How successful clients build successful businesses | Email Marketing
Since financial success (i.e. profit) ensures your business can stay open and running, most business owners naturally spend a great deal of time thinking about how they can make their own businesses more successful.
What most business owners often fail to consider is their clients success play a huge roll in their own success.
After all, if your clients are successful then they have the financial means to continue to support your business, which in turn brings you revenue. So your clients success leads to your business succeeding as well. Talk about a win-win!
When a company looks at clients as impersonal transactions, it’s easy for that relationship to devolve into one focused on how much money can be made from them with the least amount of time or effort spent.
But a company that believes their clients represent great relationships that can be both mutually beneficial (money for you and a valuable service for them) and long-term succeeds when its clients succeed.
Related: Web pro client relations 101: How to ensure satisfaction
Organic growth comes from a client-focused approach
Cindy Carson, the director of Customer Success at UserIQ, believes that the most successful clients are those who start off on the right footing, with tailored onboarding processes.
Her team even looks at each client’s user case for their software to fully understand how UserIQ can benefit them the most; then they provide segmented training that highlights the specifics that will help each customer gain wins.
Growth (in revenue and clients) often happens organically in this client-focused approach, based on realized profits, because even though you’re entirely focusing on clients success, the byproduct is growth in your client base from their slow and steady evolution into your sales force. As in, the projects you do for them keep them in business, and they, in turn, talk about the project to everyone they know.

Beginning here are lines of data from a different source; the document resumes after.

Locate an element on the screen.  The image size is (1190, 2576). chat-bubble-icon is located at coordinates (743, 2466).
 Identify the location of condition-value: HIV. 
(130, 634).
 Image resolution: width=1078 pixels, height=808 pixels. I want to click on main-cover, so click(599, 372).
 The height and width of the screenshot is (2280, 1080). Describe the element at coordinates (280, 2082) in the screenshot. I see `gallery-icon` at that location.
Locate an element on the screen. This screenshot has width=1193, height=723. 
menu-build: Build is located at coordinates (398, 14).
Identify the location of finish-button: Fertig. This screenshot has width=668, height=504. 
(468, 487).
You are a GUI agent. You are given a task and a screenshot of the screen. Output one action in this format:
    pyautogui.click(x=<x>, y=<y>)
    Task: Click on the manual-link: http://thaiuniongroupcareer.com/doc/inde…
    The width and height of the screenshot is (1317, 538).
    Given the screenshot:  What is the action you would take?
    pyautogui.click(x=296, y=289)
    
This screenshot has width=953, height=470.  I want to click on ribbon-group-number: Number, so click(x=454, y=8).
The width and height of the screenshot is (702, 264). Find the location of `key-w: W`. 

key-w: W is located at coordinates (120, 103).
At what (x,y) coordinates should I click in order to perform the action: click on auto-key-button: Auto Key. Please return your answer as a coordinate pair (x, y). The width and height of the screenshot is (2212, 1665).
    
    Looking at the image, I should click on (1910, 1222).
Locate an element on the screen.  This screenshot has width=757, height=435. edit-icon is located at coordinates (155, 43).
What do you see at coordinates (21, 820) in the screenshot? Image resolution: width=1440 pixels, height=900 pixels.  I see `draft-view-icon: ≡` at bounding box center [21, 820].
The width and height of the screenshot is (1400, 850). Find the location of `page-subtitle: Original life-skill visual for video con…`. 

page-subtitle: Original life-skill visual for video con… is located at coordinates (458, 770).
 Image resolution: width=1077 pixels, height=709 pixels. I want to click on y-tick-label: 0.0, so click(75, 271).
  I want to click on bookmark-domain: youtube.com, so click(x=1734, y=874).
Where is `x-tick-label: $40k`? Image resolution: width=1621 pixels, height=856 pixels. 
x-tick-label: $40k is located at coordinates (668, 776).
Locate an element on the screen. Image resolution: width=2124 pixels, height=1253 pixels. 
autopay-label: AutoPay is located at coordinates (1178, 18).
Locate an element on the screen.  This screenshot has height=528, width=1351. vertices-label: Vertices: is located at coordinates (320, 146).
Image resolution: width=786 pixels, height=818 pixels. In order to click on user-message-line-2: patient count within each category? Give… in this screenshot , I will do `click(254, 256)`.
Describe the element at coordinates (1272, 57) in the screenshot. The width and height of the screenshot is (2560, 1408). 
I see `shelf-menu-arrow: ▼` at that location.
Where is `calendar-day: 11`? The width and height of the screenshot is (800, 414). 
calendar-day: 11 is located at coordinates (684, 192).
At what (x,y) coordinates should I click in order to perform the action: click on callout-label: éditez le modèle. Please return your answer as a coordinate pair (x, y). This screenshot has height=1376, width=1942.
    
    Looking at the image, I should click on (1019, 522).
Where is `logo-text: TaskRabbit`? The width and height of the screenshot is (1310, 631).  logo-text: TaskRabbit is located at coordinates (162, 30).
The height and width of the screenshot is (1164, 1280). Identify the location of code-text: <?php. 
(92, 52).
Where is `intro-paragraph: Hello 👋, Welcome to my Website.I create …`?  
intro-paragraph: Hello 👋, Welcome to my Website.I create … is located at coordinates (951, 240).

Jeff Sheldon, who runs Ugmonk, a boutique clothing line for designers, is obsessed with quality—in both the products he creates and sells and the support his customers receive.
If a shirt doesn’t fit quite right or something is wrong with an order, he’ll ship a new shirt right away and not even require that the wrong order be sent back.
Because Ugmonk takes care of them, customers take care of Ugmonk by routinely posting links to the company on social media, with photos of them wearing Ugmonk clothes.
Sheldon receives a lot of free publicity from industry influencers and blogs (like the one you’re reading right now!) talking about Ugmonk and his obsession with the quality of his products. By helping his customers “win”, his business also wins.
Related: 16 tips to earn client referrals and create raving fans
Focusing on client success is a mentality
Focusing on client success is a mentality and a way of doing business for a company that encompasses all aspects of every project you take on.
It begins before a project is even started with a client, with discussions and planning to make sure everything is understood, will be done correctly and will meet the goals of the project. You have to ensure the best way that you work will help your clients succeed.
Some companies view some clients as too small to matter, especially when it comes to success. But if you take this view, you could wrongly assume that your clients situation or size won’t ever change.
After all, your own company could be focused on being better rather than bigger, so it could also be thought of as “too small to matter” by the companies where you’re a client of theirs. In adopting this sort of mindset, you lose sight of your own clients long-term strategic importance and loyalty.
Some of my own best clients who saw the most success in their work started out as what some could consider “small potatoes”. Think about it: a client who pays $500 a month for a service and sticks around for ten years is worth a lot more than a client who pays $1,000 a month but cancels your service after only a few months.
Related: Sell website maintenance services to grow your recurring revenue
Smaller businesses can also wield a lot of influence, since they can easily amass large followings on social media and massive mailing lists (both of which can be a huge help to your company with no need to grow a sales team).
Find the underlying reason why your client needs help
Finally, to be the most helpful to your clients, you sometimes have to look beyond the problems they’re presenting to you.
The underlying reason why clients are asking for help is often not obvious: sometimes they’re looking for specific answers, but sometimes they’re asking for help in an area without even being aware that’s what they’re doing.
Related: How to use a discovery phase to save your clients from themselves
For example, when I was a full-time web designer, clients would often want me to design a site that, in their words, would simply look great. Over time, though, I realized that wasn’t the main reason most clients wanted to hire me: what they really wanted was a site that would look great but mostly generate more revenue.
When I changed my sales pitch and began speaking about how good design could help a potential client achieve more profit, the number of projects I landed from sales calls more than doubled.
Listening to what your clients really need and then helping them succeed is the key for companies of one to succeed themselves in the long term.